ただ、ノーディールの可能性が急速に高まった場合、フラッシュクラッシュ的な動きが起きてポジションを切りたくても切れないことも想定されます。慎重にトレードしたいですね。
(※編集部注:「合意なき離脱」とは、2年間の交渉で合意に至らず、何の取り決めもないまま、英国がEUを離脱すること)
【参考記事】
●米中融和で戻り余地大きいのは日経平均!? 英国は、EU離脱延期の可能性が高まる?(1月21日、西原宏一&大橋ひろこ)
●フラッシュ・クラッシュで米ドル/円が暴落! 株の下落を伴えば、100円割れの可能性も!?(1月7日、西原宏一&大橋ひろこ)
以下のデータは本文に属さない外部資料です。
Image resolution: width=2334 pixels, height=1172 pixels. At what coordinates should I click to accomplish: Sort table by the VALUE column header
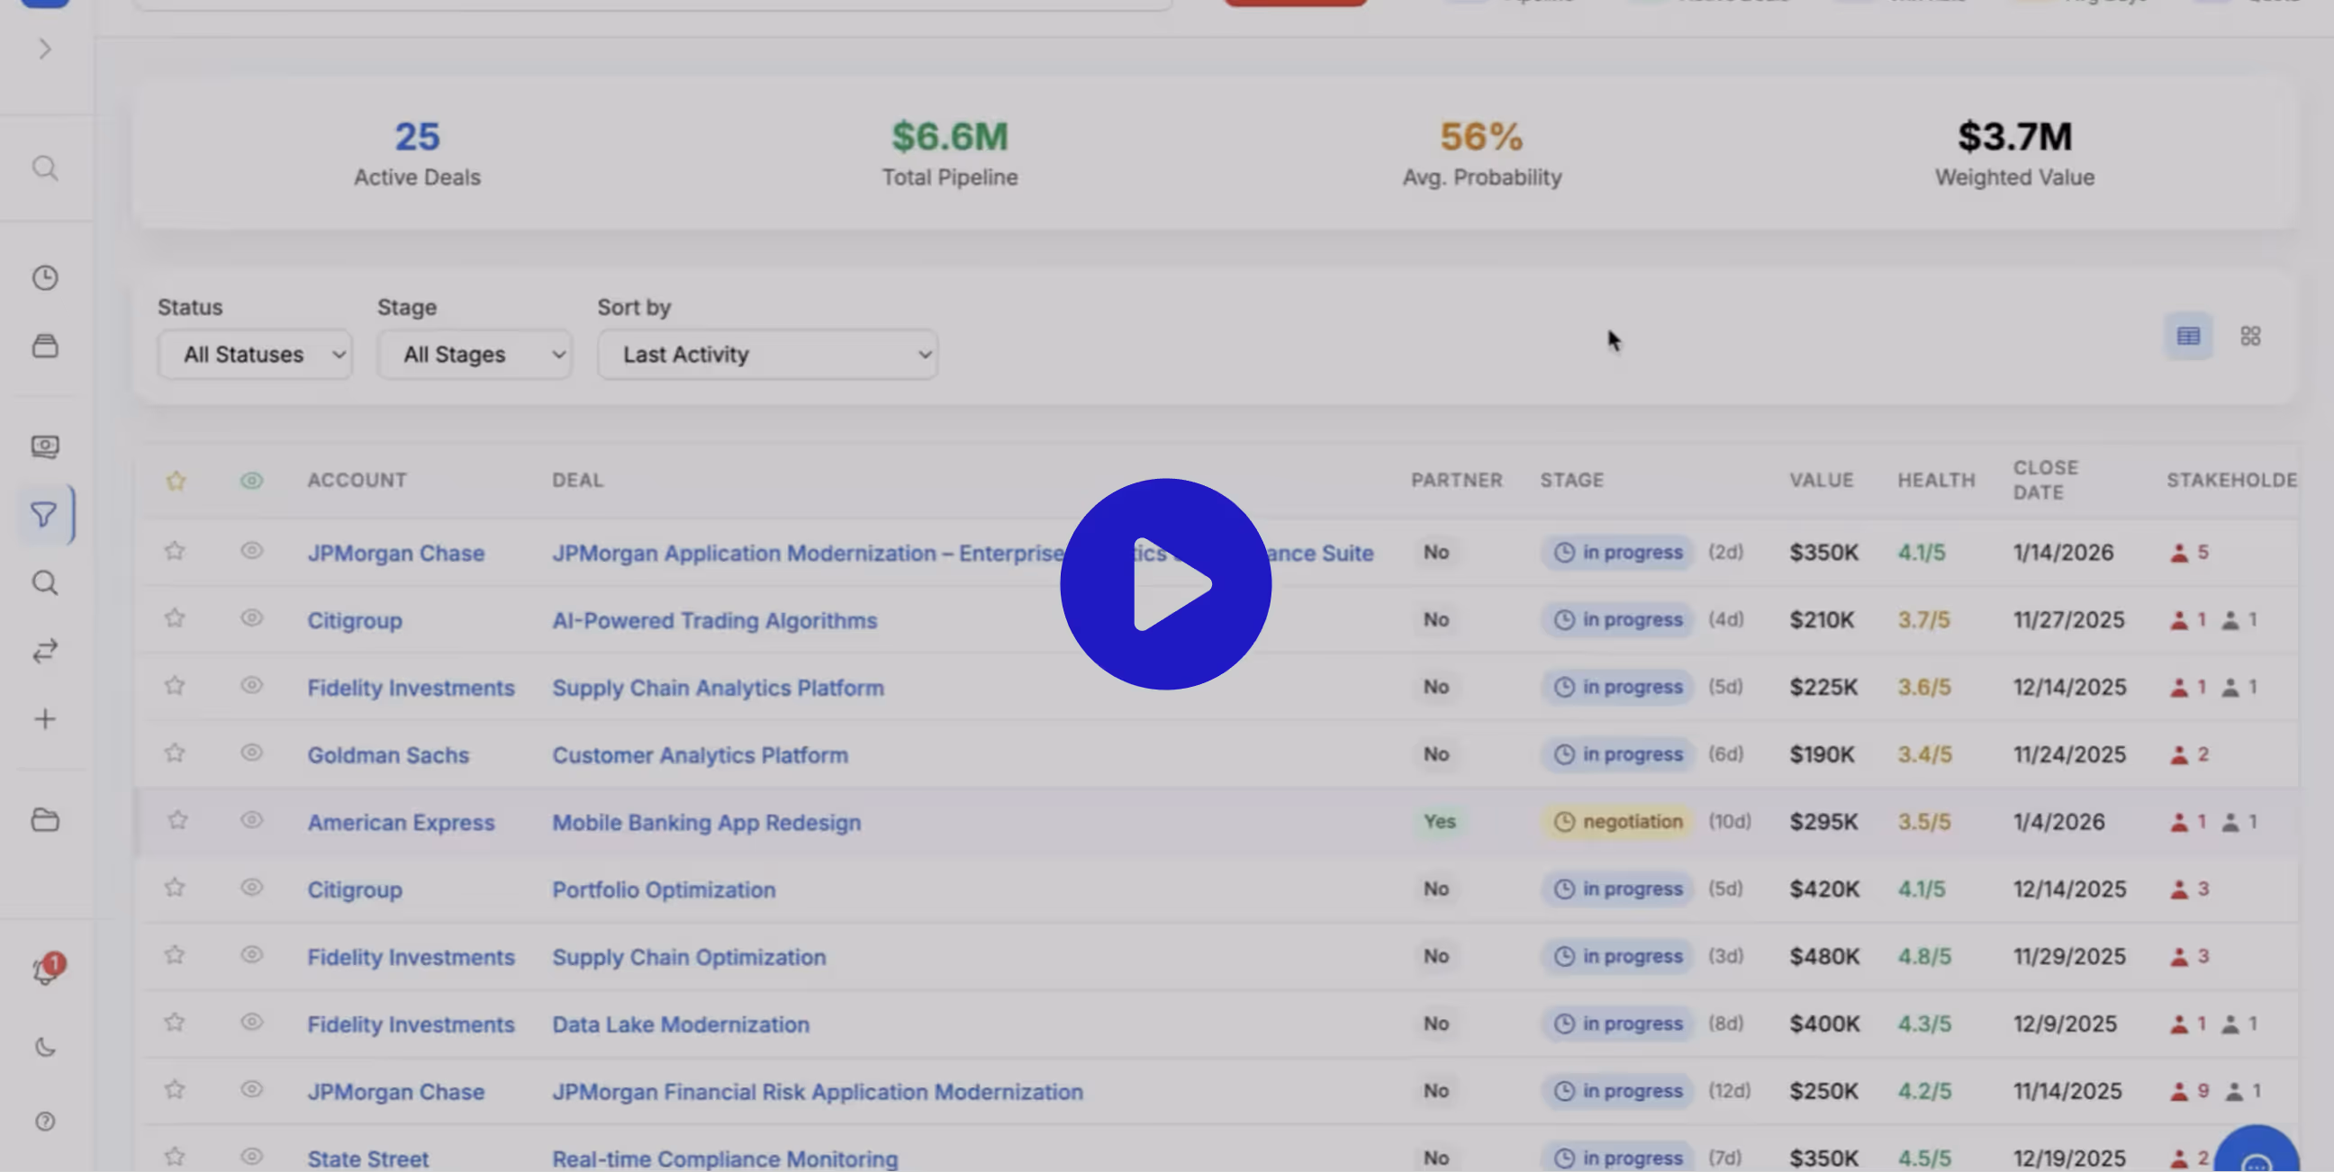(1821, 480)
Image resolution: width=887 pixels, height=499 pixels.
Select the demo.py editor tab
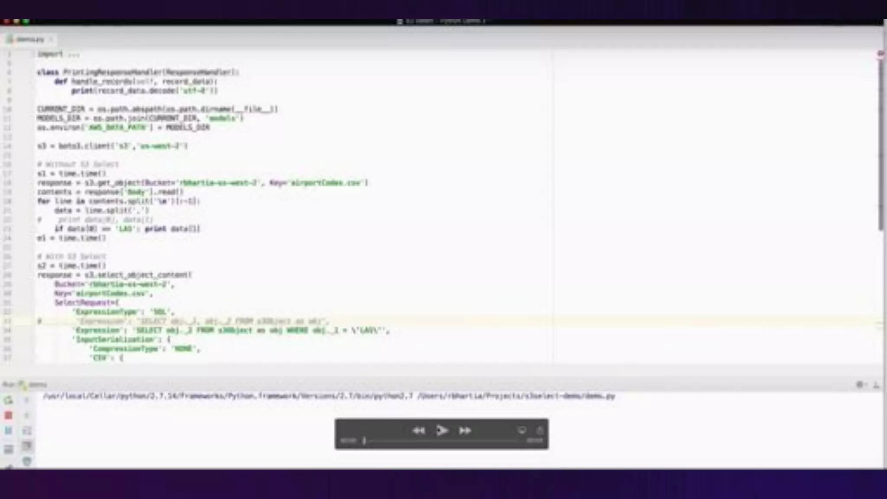coord(29,39)
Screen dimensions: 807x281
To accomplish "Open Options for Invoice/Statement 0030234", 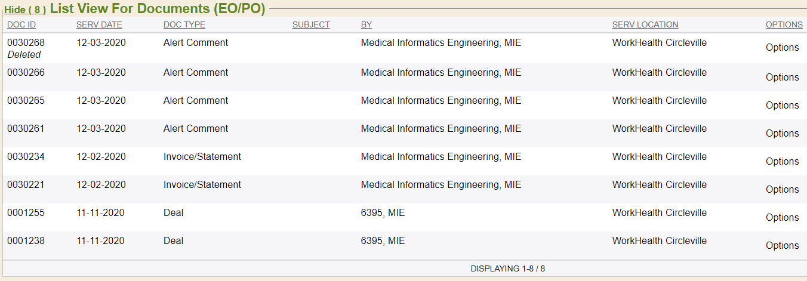I will point(782,162).
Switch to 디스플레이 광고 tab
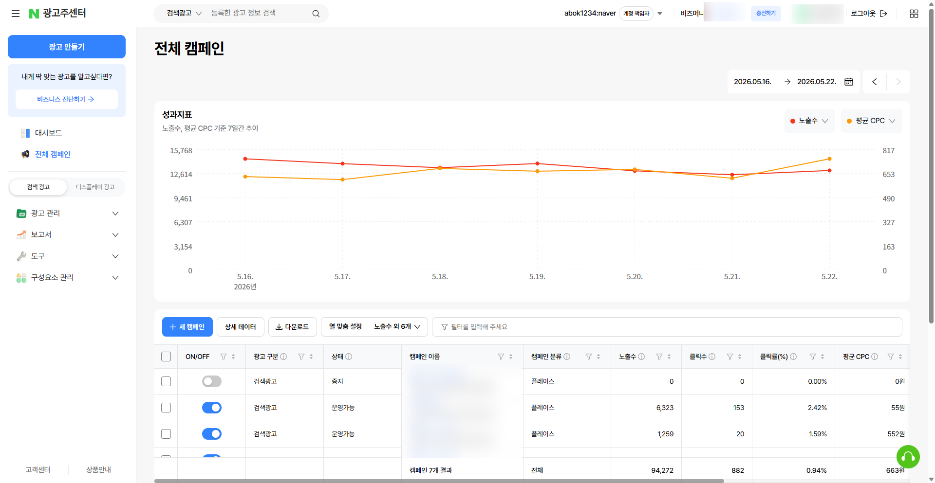 pos(95,187)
●フラッシュ・クラッシュの真犯人はトルコリラ!? クラッシュ時もスプレッドが優秀なFX会社は?
1月29日(火)には多数提出されているブレグジット修正案の採決、1月30日(水)にはFOMCと大きなイベントが続き、2月1日(金)には米雇用統計も発表されます。
■米雇用統計はあまり動かない? 英ポンド/米ドルの買い方針
米政府機関閉鎖の影響で、今回の米雇用統計予想は会社によってブレが大きい。コンセンサスが一致していればこそ、結果との乖離が発生して動くのですが、事前予想にブレがあると結果が出ても反応しづらい。
今回はあまり動かないかもしれません。
米政府機関の閉鎖が解除されれば、昨年(2018年)末から止まっていたIMM(国際通貨先物市場)のポジションが2月2日(土)早朝に発表されるはずです。
英ポンド急騰やフラッシュクラッシュなどがあっただけに大きな変動がありそう。来週2月4日(月)早朝の反応にも注目したいですね。
今週の戦略としては米ドル安、それにノーディール・ブレグジット後退による英ポンド買い戻しを考慮して、英ポンド/米ドルの買いでしょうか。
ヘッドラインに注意しながら、押し目を拾っていきたいですね。